## Textauszug
MUNCHIES: Mal ehrlich, Clemens, stand Käsehändler werden jemals auf deinem Plan? Clemens Castan: Nein, das stand nie auf meinem Plan. Als Halbfranzose bin ich zwar ziemlich früh zum Käse gekommen. Wenn ich in Frankreich die Familie besucht habe, gab's schon als kleines Kind nach dem Essen immer Käse. Ich bin damit aufgewachsen, aber Job-Option war's für mich keine. Als ich vor acht Jahren nach Wien gekommen bin, hatte ich eine Bekannte aus einer Vorarlberger Käseproduzenten-Familie und wir haben rumgesponnen, mal einen Käsestand zu machen, mehr wurde daraus aber nicht.

## Aufgaben
A: Beantworten Sie anhand des Textauszugs die folgenden Fragen:
(i) Wann gab es für Clemens Castan bei Familienbesuchen in Frankreich schon als kleines Kind immer Käse?
(ii) Vor wie vielen Jahren ist er nach Wien gekommen?
(iii) Aus was für einer Familie stammte seine Bekannte?
B: Wiederholen Sie den Textauszug wortgetreu von „MUNCHIES: Mal ehrlich, Clemens, stand“ bis einschließlich „daraus aber nicht.“.

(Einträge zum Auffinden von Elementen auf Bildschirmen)
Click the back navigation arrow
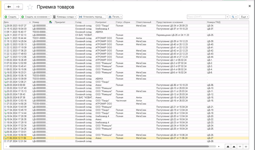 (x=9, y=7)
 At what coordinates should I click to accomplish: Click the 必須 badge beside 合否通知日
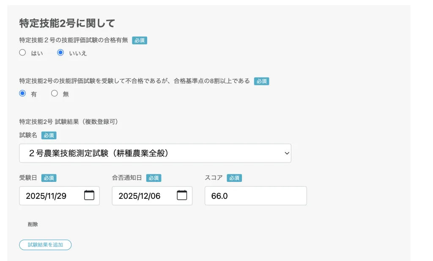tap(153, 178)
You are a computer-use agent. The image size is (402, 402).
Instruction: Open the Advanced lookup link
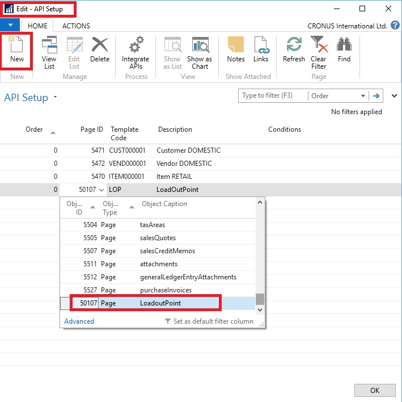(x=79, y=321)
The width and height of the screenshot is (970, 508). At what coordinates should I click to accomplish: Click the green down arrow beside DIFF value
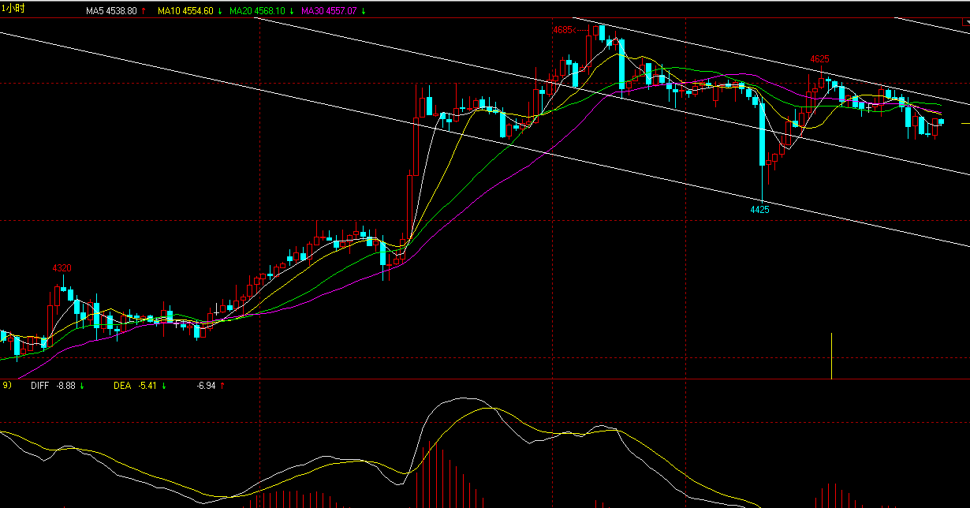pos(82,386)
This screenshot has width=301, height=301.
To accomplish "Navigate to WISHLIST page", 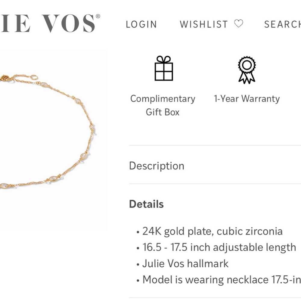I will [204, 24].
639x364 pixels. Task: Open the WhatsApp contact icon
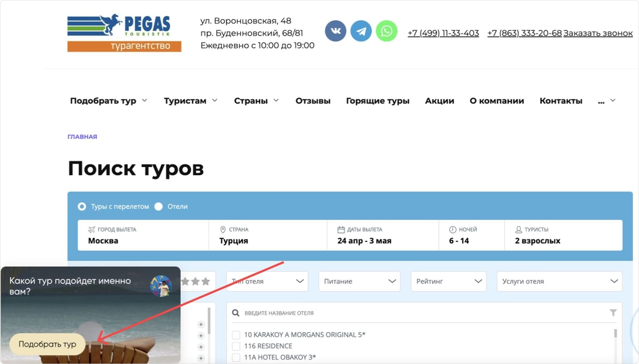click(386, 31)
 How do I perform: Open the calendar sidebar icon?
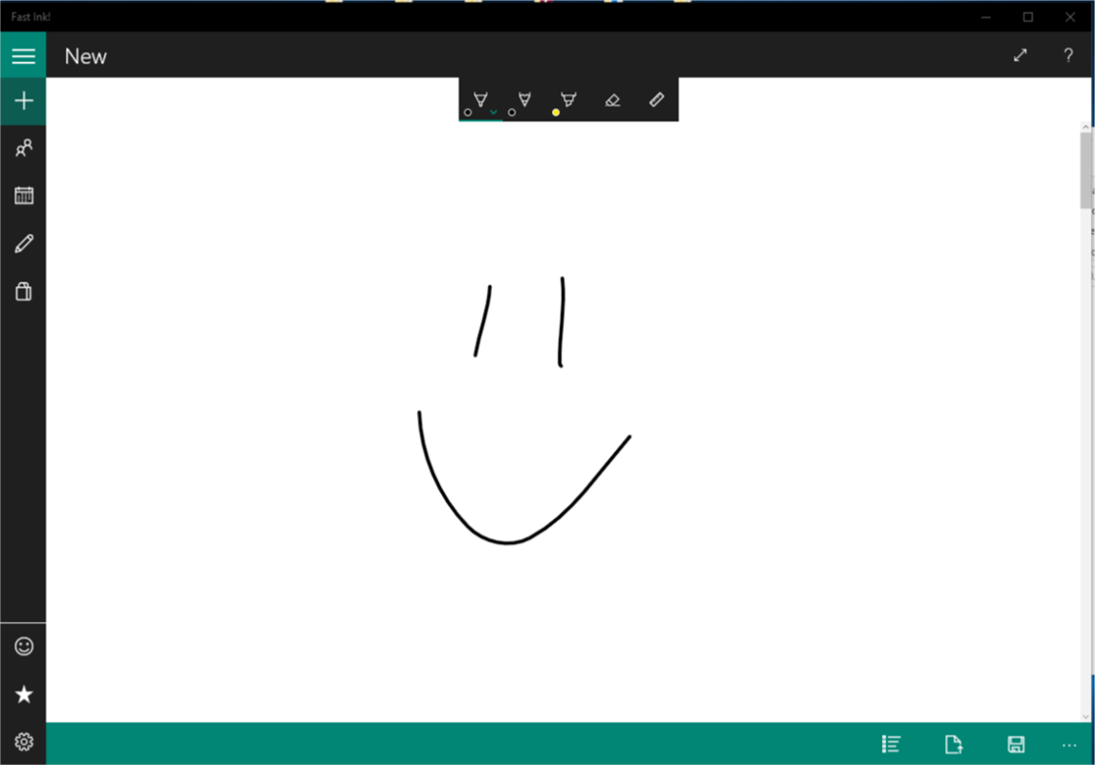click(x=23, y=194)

---

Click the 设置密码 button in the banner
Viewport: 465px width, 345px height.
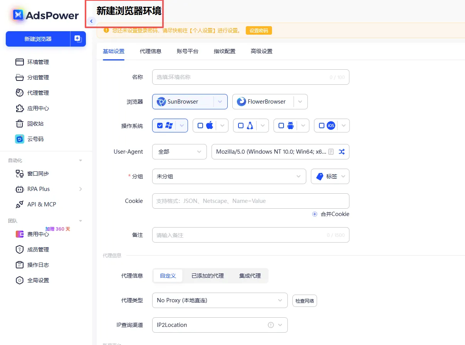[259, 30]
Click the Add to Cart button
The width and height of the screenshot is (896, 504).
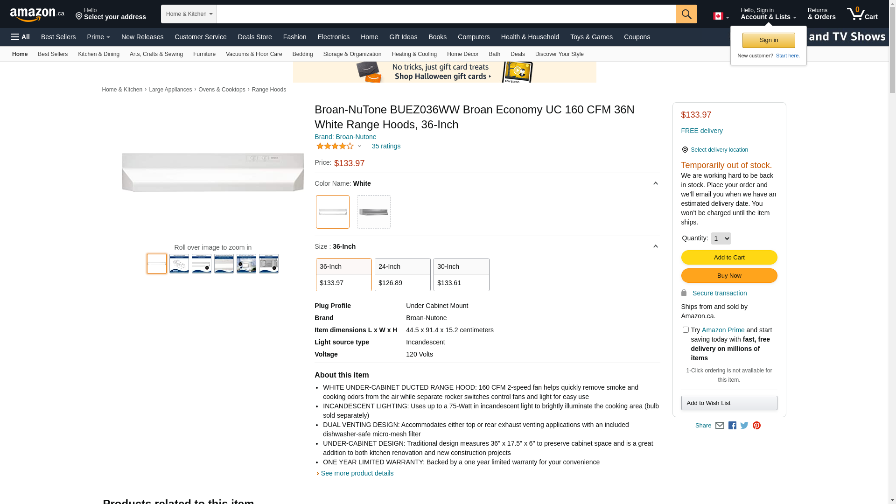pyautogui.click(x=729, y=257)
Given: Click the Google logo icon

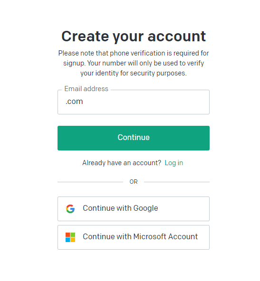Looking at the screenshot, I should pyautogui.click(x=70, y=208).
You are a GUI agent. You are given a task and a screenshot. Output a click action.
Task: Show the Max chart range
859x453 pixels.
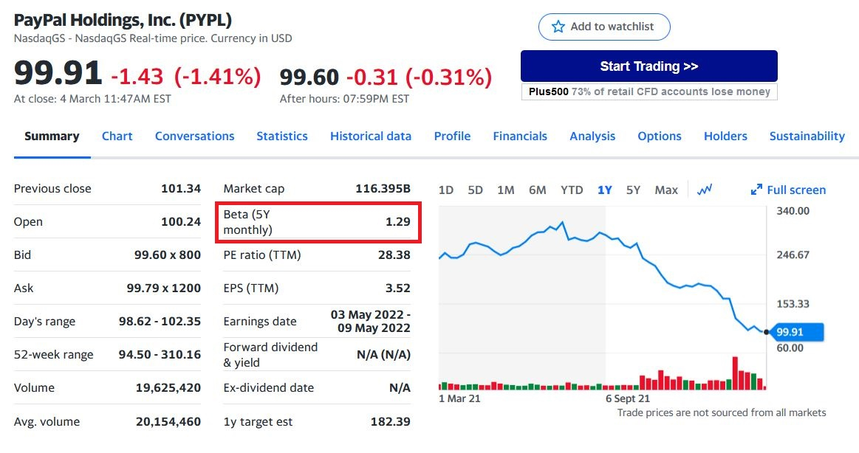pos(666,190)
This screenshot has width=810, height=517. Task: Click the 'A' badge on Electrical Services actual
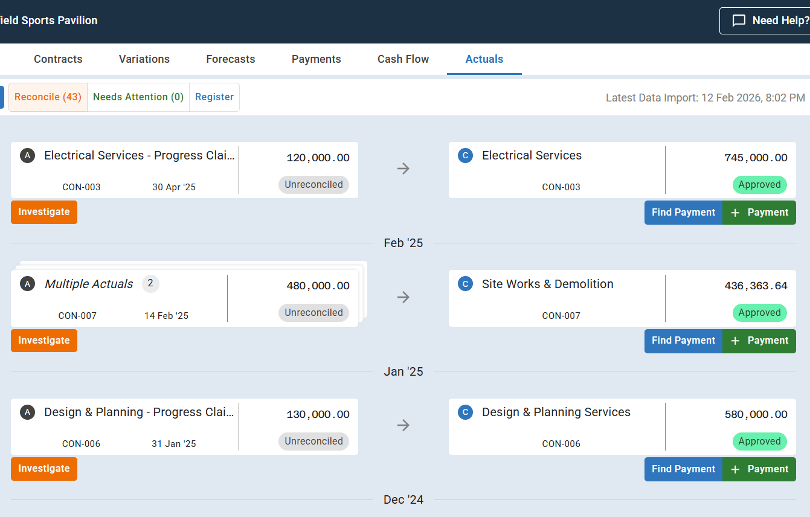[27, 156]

## Vollständige Lösungen
A:
(i) Nach dem Essen.
(ii) Vor acht Jahren.
(iii) Aus einer Vorarlberger Käseproduzenten-Familie.

B:
MUNCHIES: Mal ehrlich, Clemens, stand Käsehändler werden jemals auf deinem Plan? Clemens Castan: Nein, das stand nie auf meinem Plan. Als Halbfranzose bin ich zwar ziemlich früh zum Käse gekommen. Wenn ich in Frankreich die Familie besucht habe, gab's schon als kleines Kind nach dem Essen immer Käse. Ich bin damit aufgewachsen, aber Job-Option war's für mich keine. Als ich vor acht Jahren nach Wien gekommen bin, hatte ich eine Bekannte aus einer Vorarlberger Käseproduzenten-Familie und wir haben rumgesponnen, mal einen Käsestand zu machen, mehr wurde daraus aber nicht.